The second problem is that although my Ruta script works nicely on its own,
the Java code fails. I get the following exception
Exception in thread "main" org.apache.uima.cas.CASRuntimeException: JCas
type "org.apache.uima.examples.SourceDocumentInformation" used in Java
code, but was not declared in the XML type descriptor.
at org.apache.uima.jcas.impl.JCasImpl.getTypeInit(JCasImpl.java:435)
at org.apache.uima.jcas.impl.JCasImpl.getType(JCasImpl.java:408)
at org.apache.uima.jcas.cas.TOP.<init>(TOP.java:96)
at org.apache.uima.jcas.cas.AnnotationBase.<init>(AnnotationBase.java:66)

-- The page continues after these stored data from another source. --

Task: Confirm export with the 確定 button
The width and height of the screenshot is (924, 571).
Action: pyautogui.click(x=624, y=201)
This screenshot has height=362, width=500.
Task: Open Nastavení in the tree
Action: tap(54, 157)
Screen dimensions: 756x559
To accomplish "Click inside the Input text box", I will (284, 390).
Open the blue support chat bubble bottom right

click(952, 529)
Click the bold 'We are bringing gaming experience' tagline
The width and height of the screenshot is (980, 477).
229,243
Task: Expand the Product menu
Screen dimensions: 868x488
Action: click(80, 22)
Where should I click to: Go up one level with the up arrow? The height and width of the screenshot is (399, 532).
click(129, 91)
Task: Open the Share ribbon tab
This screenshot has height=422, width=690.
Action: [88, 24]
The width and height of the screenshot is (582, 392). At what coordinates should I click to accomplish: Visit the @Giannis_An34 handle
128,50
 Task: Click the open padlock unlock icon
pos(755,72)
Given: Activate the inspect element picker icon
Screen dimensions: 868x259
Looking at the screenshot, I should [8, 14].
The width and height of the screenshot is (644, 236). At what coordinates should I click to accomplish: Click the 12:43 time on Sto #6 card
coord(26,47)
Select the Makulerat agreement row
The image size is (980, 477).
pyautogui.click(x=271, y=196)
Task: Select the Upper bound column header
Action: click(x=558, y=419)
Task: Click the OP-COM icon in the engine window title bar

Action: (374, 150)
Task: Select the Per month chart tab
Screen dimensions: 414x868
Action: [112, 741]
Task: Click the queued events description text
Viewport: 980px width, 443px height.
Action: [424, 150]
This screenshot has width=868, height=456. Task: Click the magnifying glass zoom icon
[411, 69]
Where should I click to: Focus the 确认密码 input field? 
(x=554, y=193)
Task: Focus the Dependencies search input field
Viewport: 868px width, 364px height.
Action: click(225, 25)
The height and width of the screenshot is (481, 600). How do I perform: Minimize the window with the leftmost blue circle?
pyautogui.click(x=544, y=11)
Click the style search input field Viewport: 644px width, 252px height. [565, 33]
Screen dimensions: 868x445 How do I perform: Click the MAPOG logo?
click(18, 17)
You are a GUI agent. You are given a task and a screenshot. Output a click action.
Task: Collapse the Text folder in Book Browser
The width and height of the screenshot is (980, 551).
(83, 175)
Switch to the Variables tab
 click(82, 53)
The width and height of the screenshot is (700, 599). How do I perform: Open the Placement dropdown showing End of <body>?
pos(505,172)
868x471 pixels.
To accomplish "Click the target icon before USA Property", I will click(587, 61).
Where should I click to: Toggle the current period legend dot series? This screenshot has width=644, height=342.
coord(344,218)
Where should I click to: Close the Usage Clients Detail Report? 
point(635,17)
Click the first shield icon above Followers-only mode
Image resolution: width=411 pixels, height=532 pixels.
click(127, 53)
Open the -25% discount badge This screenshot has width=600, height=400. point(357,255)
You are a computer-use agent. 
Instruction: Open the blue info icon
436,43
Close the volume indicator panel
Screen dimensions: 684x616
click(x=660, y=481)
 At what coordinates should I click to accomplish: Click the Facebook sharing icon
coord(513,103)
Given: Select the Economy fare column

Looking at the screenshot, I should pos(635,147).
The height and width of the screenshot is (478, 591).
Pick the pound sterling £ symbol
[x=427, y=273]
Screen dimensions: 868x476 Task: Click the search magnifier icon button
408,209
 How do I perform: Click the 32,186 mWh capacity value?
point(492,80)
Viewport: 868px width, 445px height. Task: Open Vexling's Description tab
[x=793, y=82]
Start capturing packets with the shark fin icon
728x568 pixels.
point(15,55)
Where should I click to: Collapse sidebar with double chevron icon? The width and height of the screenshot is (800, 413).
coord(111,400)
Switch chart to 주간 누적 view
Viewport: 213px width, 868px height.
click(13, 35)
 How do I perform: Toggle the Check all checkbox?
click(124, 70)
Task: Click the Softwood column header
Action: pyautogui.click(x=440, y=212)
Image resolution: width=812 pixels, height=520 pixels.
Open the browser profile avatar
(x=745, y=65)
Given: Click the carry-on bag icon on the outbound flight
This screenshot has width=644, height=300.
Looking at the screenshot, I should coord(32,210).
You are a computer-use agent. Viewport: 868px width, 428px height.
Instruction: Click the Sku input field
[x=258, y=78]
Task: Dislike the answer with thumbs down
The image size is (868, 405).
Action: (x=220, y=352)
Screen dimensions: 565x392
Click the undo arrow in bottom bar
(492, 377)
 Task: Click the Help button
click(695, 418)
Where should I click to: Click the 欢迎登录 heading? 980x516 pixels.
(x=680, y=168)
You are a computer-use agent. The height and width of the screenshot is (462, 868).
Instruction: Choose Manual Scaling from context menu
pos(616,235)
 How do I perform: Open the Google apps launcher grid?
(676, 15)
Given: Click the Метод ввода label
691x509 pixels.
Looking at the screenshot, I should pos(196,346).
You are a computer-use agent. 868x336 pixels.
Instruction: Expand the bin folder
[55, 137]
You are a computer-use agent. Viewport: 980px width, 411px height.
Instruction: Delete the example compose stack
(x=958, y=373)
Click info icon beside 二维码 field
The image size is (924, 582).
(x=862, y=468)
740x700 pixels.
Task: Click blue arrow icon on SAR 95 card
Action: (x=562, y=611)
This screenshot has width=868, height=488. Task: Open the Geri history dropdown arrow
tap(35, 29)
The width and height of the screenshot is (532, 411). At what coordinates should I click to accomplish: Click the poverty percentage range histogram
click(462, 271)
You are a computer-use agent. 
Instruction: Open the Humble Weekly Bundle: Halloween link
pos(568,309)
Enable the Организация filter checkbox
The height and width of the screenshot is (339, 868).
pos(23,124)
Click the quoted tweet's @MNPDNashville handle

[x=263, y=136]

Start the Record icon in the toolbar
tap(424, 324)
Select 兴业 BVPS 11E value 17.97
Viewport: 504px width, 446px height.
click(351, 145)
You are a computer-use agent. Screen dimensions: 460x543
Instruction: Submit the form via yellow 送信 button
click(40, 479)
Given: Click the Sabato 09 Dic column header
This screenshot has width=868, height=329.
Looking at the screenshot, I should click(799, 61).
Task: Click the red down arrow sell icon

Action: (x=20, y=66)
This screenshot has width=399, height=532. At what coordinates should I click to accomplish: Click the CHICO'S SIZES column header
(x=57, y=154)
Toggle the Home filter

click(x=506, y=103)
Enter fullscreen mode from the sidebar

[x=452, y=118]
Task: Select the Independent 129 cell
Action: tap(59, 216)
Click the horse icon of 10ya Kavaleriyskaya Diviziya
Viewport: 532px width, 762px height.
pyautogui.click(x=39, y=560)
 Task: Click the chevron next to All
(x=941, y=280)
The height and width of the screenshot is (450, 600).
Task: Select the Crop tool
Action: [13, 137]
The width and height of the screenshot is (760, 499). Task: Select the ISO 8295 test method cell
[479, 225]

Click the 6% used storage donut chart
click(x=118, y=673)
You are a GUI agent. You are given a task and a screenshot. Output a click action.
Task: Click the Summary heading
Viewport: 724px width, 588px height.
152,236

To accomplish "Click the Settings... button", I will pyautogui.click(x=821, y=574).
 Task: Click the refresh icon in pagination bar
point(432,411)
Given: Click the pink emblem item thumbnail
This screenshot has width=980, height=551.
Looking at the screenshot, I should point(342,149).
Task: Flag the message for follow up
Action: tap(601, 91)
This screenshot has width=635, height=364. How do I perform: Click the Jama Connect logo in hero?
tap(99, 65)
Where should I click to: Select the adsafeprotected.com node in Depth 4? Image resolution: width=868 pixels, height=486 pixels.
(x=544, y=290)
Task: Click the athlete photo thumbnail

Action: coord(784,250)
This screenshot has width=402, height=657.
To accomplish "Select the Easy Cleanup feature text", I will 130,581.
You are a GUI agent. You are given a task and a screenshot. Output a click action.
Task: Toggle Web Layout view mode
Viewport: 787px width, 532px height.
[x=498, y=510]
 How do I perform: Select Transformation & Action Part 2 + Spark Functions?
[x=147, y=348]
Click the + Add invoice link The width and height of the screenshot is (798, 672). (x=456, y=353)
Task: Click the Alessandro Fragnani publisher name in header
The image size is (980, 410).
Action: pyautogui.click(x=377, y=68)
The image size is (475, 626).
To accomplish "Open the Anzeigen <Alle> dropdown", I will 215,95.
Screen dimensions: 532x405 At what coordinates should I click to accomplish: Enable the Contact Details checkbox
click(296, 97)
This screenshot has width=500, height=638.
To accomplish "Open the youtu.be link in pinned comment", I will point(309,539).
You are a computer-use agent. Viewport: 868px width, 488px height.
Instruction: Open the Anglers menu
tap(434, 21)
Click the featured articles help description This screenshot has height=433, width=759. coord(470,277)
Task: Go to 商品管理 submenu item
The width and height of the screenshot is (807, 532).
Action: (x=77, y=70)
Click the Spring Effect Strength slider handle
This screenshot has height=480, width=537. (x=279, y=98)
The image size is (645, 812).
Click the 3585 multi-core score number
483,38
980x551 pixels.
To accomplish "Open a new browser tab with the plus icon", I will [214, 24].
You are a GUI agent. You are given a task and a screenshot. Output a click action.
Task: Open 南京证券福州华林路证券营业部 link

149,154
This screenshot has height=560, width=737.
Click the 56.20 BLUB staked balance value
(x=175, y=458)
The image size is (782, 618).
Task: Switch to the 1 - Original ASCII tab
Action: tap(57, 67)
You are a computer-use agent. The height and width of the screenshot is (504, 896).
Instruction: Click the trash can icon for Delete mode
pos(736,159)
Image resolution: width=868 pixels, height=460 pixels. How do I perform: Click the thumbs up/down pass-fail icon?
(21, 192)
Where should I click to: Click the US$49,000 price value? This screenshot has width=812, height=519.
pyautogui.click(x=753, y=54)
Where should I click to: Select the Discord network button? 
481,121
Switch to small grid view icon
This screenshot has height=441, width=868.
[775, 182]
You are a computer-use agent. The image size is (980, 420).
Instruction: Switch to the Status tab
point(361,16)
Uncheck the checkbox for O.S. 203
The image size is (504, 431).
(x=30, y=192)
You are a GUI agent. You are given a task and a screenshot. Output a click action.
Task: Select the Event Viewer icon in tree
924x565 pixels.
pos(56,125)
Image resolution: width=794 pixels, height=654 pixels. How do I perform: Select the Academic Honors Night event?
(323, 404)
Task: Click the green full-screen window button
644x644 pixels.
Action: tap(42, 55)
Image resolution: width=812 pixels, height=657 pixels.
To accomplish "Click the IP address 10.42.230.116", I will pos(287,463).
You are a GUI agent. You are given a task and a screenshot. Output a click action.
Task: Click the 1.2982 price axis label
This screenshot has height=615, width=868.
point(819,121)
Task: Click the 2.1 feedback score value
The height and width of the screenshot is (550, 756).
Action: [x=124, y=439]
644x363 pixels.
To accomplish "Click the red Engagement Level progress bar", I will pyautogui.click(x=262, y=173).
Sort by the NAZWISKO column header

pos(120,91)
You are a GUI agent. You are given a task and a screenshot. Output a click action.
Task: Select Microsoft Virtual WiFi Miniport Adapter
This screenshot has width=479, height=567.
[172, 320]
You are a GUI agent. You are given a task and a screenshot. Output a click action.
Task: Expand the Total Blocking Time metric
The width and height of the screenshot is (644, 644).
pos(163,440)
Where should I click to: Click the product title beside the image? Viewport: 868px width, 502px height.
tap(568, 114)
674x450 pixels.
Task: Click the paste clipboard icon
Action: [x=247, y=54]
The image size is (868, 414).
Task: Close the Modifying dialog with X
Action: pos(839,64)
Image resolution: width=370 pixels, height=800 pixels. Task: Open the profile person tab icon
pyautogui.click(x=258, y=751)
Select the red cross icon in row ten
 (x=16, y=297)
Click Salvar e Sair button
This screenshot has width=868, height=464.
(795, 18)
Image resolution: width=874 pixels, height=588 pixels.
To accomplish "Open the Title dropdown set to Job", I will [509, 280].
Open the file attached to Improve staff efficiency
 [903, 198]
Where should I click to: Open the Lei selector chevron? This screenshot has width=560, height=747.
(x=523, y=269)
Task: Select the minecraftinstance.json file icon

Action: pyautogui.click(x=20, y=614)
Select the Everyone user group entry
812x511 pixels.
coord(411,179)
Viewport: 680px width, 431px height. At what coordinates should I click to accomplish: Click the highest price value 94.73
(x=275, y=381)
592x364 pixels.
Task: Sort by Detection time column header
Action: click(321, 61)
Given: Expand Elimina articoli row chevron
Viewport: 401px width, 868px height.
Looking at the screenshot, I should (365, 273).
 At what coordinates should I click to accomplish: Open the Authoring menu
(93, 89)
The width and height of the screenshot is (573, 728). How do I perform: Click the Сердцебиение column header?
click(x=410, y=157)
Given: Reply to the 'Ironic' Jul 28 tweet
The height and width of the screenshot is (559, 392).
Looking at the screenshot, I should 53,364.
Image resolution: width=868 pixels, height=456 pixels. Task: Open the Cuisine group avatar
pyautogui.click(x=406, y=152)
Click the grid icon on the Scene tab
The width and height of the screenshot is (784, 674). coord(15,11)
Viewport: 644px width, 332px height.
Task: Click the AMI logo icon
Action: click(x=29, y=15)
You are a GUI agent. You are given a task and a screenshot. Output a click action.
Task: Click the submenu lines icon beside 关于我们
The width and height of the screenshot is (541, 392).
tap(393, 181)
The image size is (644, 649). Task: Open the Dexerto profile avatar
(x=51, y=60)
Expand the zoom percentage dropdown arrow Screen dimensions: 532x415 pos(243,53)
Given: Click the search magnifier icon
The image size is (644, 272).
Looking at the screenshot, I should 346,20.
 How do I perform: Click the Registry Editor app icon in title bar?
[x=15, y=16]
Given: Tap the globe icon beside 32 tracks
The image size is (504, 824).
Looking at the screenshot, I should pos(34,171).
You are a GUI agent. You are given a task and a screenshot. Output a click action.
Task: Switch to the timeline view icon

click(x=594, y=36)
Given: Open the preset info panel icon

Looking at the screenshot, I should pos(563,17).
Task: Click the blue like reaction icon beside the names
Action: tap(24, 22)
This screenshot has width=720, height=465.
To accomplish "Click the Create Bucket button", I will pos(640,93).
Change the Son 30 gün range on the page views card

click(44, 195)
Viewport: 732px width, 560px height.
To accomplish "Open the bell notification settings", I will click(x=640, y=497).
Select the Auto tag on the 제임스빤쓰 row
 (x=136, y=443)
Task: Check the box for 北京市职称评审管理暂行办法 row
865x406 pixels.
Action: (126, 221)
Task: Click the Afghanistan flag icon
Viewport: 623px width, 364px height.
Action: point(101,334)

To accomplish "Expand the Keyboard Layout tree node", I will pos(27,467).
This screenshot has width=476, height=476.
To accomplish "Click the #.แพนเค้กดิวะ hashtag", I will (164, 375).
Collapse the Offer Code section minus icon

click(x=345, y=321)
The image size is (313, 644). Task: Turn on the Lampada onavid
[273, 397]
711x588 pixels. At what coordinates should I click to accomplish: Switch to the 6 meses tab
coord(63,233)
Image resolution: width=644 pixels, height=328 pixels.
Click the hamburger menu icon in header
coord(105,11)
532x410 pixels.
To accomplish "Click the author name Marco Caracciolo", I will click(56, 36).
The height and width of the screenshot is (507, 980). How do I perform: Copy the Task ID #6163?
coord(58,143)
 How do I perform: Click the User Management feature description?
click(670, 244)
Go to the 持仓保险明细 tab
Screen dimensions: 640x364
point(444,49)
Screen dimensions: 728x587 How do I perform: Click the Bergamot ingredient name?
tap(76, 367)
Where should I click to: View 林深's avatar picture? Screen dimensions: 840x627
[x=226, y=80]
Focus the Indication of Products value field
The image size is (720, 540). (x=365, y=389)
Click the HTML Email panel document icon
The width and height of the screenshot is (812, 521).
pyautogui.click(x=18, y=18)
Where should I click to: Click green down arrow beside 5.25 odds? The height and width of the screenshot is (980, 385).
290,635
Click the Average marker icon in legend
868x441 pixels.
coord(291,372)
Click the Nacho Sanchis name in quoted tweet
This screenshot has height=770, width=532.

at org.apache.uima.jcas.tcas.Annotation.<init>(Annotation.java:54)
at
org.apache.uima.examples.SourceDocumentInformation.<init>(SourceDocumentInformation.java:80)
at
org.apache.uima.examples.cpe.FileSystemCollectionReader.getNext(FileSystemCollectionReader.java:162)
at
org.apache.uima.fit.pipeline.SimplePipeline.runPipeline(SimplePipeline.java:149)
at PipelineSystem.<init>(PipelineSystem.java:59)
at PipelineSystem.main(PipelineSystem.java:73)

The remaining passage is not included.